Raiding A Roth Early? No Woes

What happens if you take funds out of a Roth IRA well before retirement? The tax ramifications might not be particularly dire. Early payouts are frequently tax-free, or mostly tax-free, even if you don't meet the requirements for "qualified" distributions.

It all has to do with the "ordering rules" for Roth IRAs. It's important to get a firm grasp on these rules so you can plan your withdrawals accordingly.

Contributions to a Roth IRA are never tax-deductible, but qualified distributions are tax-free. For this purpose, "qualified" means withdrawals made from a Roth you've had for at least five years if you've reached age 59½; the payout is because of your death or disability; or you use the funds to pay qualified homebuyer expenses (up to a $10,000 lifetime limit).

But sometimes you just can't wait until age 59½ or for the Roth IRA to hit the five-year mark. In this case, and assuming you don't have another viable alternative, you can raid the Roth for the funds you need. Is it a tax disaster? Not usually. The tax is computed under generous rules that can save you from owing anything. Specifically, distributions from a Roth IRA are treated as if they occurred in the following order:

  • Roth IRA contributions. Because you didn't get a tax break when you put in this money, you aren't taxed when you withdraw it.
  • Contributions from converting a traditional IRA into a Roth. The same principle applies here. Because you already were taxed on the distribution from the traditional IRA that went into your Roth, you can take out those funds without being taxed again.
  • Contributions from converting nontaxable traditional IRA balances into a Roth. These, too, aren't subject to regular tax when you withdraw them from the Roth.
  • Roth IRA earnings. These, finally, are taxable when withdrawn unless they meet the definition of qualified distributions.

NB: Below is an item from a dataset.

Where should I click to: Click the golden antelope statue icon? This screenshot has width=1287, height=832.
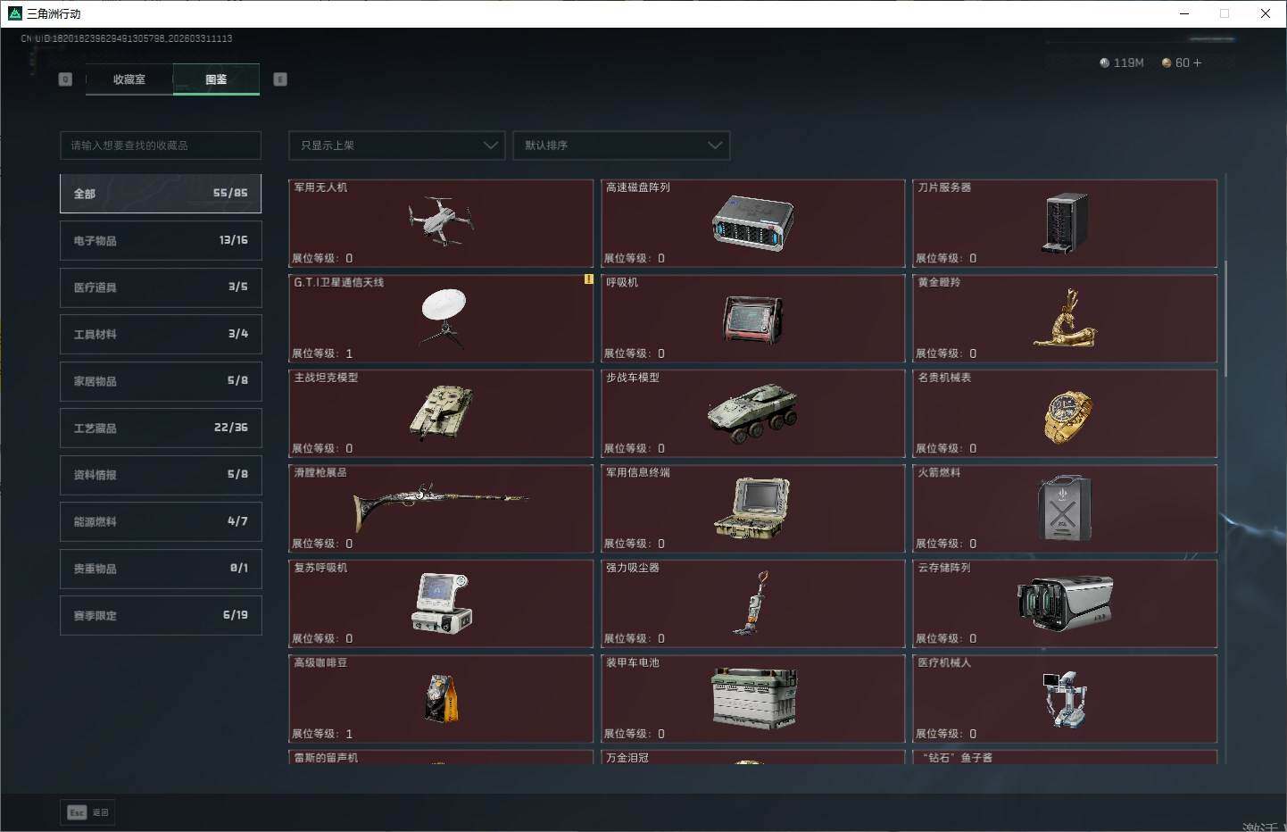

These ordering rules can work in your favor. For example, suppose you have $100,000 in a Roth you established four years ago -- $25,000 in contributions, $50,000 in taxable conversions, $15,000 in nontaxable conversions, and $10,000 in earnings. If you withdraw $35,000, the distribution is treated as having come from the $25,000 in contributions and $10,000 from taxable conversion contributions. So the entire payout is tax-free even though it isn't a qualified distribution.

Note that you'll have to pay tax at ordinary income rates for nonqualified distributions. In addition, there's normally a 10% tax penalty on such withdrawals made before age 59½.

Remember that withdrawing funds early from a Roth IRA isn't optimal, because it reduces the amount you'll have available in the future. However, it's comforting to know that you may be able to pull out cash tax-free if you need to.